None of this is new. Visa and Mastercard have processed European transactions for decades. American hyperscalers have hosted European data for twenty years. The DNS infrastructure the internet runs on was built in California.
The risk did not increase. The political weather changed, and with it the willingness to name what was always there.
This is how blindspots work. The dependency exists whether or not you acknowledge it. What changes with acknowledgment is not the risk. It is the possibility of addressing it. What delays acknowledgment is not ignorance. It is the cost of the conversation. Naming the dependency implies action. It implies budget. It implies difficult conversations with partners who are also friends.
When the relationship becomes less stable, the calculus shifts. The cost of not naming it exceeds the cost of the conversation.
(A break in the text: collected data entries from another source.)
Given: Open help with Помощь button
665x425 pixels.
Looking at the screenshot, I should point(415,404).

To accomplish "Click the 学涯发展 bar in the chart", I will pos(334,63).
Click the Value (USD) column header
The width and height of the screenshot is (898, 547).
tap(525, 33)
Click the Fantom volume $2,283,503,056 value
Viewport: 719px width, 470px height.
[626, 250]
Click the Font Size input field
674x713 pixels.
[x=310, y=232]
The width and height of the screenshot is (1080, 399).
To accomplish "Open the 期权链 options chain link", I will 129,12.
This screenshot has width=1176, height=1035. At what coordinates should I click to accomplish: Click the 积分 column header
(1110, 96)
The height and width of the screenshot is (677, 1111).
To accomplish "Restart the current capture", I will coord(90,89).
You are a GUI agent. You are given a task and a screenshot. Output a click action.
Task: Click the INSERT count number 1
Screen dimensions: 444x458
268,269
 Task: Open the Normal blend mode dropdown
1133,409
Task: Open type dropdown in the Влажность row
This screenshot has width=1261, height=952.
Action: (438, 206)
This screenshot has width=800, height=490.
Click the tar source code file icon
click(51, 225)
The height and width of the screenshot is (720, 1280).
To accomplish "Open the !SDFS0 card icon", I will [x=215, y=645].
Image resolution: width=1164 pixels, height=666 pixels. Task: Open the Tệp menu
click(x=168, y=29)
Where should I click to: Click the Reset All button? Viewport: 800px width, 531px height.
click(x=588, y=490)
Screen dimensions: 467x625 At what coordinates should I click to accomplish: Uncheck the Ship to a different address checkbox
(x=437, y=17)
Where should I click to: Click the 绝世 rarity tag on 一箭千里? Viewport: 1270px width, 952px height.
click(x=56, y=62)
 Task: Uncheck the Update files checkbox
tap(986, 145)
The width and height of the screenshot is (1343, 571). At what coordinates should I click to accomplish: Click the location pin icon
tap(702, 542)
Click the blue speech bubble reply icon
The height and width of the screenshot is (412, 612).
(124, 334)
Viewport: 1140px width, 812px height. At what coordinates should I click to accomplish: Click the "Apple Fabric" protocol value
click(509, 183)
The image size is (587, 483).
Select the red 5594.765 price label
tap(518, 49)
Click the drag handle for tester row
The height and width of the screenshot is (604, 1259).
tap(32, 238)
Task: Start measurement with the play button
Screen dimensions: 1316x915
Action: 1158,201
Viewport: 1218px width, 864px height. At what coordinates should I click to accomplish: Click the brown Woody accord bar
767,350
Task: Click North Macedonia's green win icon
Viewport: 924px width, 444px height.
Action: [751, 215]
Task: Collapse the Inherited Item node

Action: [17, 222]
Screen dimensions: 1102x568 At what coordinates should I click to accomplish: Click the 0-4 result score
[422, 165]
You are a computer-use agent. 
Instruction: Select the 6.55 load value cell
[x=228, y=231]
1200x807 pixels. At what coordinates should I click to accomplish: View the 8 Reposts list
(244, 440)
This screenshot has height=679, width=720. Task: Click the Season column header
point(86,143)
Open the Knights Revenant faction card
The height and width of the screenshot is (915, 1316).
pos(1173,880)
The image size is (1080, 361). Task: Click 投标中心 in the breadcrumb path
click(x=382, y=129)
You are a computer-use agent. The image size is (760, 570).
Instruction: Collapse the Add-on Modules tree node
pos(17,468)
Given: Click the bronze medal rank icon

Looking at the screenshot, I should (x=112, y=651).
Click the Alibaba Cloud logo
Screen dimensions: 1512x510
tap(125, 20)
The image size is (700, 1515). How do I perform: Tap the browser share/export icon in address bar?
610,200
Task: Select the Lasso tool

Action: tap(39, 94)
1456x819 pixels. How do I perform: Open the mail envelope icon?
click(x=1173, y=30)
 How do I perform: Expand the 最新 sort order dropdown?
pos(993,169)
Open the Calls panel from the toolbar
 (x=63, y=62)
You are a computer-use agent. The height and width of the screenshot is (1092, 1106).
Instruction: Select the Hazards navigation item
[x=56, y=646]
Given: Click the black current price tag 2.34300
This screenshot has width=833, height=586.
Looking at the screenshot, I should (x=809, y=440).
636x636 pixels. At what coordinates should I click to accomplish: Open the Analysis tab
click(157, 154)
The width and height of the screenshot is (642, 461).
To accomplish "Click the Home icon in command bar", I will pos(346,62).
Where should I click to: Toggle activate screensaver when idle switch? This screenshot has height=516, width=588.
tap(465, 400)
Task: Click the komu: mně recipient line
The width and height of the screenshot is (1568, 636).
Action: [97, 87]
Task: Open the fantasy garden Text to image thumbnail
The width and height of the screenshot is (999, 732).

I have been making this argument for eight years, in a different register. nodl was built to give people sovereignty over their monetary infrastructure, before the mainstream had a political incentive to care. We run infrastructure in Switzerland and in France. Two different jurisdictions, deliberately. Not because we anticipated today’s specific crisis. Because concentrating infrastructure in a single regulatory environment is a dependency, and dependencies have owners.
The Bitcoiners who insisted on self-custody were not paranoid. The people building open payment rails were not idealists. They were pricing in a risk that institutions had decided was not worth the conversation.
The institutions are having that conversation now. Whether it produces anything real depends on whether the urgency survives the next thaw.